It's a funny thing. I came out of Calvary none too keen on the film, let me tell you.
And, yet, when I came to reread my notes, scribbled in the dark but nonetheless a reliable record of my contemporaneous feeling, it turns out there's plenty to recommend it.
And so I find it often is with the films of those McDonagh lads, Martin and John. That Martin, he's a clever one - a playwright, you know! You can tell, with his films In Bruges and Seven Psychopaths - full of witticisms, they are, and so smart in how they present seemingly thug-like characters as actually having souls. If you believe in souls, that is.
As for that John Michael - he must be the elder brother from the look of him - well, he started as a screenwriter but seems to have jumped on his brother's directing bandwagon, casting Brendan Gleeson (you know - the large, serious one from In Bruges) in his own feature debut three years ago, The Guard. Well, he's back. They both are, John Michael and that Brendan Gleeson. Except Gleeson's a village priest now, not a hired killer, and this time it's his life that's in danger. Honestly, you wouldn't read about it.

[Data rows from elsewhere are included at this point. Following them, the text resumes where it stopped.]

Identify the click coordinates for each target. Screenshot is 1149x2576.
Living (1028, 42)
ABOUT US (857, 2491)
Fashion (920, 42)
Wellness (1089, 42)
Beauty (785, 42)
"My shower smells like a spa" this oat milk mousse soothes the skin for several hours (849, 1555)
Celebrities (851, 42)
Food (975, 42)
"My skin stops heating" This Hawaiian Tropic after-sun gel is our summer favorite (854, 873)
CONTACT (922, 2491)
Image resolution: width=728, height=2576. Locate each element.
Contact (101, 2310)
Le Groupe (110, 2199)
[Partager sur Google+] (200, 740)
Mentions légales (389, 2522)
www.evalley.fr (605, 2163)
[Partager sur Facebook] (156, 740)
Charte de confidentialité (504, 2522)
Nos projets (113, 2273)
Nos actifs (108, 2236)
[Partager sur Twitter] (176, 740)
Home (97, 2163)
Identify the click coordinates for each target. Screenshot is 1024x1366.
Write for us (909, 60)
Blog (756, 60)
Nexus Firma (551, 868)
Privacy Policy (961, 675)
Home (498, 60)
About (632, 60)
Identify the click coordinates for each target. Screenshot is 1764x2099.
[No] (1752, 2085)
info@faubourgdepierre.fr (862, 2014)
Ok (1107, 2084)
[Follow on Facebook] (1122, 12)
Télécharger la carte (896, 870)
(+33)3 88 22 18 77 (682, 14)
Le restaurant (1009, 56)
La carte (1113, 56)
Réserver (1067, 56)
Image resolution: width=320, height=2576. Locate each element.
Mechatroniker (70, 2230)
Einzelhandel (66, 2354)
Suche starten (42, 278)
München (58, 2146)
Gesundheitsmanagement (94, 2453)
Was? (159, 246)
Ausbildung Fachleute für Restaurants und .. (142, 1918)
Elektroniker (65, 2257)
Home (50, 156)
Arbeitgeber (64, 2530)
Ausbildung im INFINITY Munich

It's true. Gleeson's priest is taking confession one morning and is quietly startled to have his life threatened by someone with a grievance against the Catholic Church. It's not nice, I tell you - if McDonagh wanted to shock us in the opening scene, he certainly manages to with some very unsavoury talk. Most unpleasant and, frankly, quite unnecessary. But Father Lavelle takes it on the chin, agreeing to meet the mystery avenger "Sunday week, on the beach". It's nice at least that the would-be killer gives him time to put his affairs in order and "make peace with God". And so it goes on for a week, as we watch Father Lavelle re-engage with his daughter (a suitably low-key performance from that lovely Kelly Reilly) and keep up his parish duties, seemingly resigned to his fate. Despite having seen him play many a gangster and use some quite colourful language in his time, Gleeson makes a lovely priest, he does. He knows his congregants by name, and makes ever such an effort to sort out their problems.
As ever, he doesn't crack a smile but he's funny, that Gleeson!
He accuses the altar boy of siphoning the communion wine, citing "the depths of your Machiavellian chicanery".
That's very McDonagh, that kind of talk. In fact, it's the frequent commentary on language and life that peppers the script which makes this film stand out as a bit special.
And the story does deal with the central dilemma quite well, giving Father Lavelle a few dark nights of the soul but keeping him real. That's more than can be said for his mates in the pub, though - what a bunch of no-hopers! Not a decent man among them, and that Aidan Gillen (isn't he in that Game of Thrones now?) is just a nasty piece of work. It does make it difficult to care a hoot what happens to anyone, I must say.
So by the end, I did wonder what it's all for - I mean, is it meant to be a who-will-do-it? What's the film saying? Not a whole lot that I can tell. To be sure, there's some of the most beautiful music you'll hear anywhere, and, goodness, there's a very moving scene with a French widow. But it's a bit mixed up, is Calvary. "Tonally uneven", you might say. He did a nice job, that John Michael, but it left me feeling a bit out of sorts.
You may just have to see it for yourself.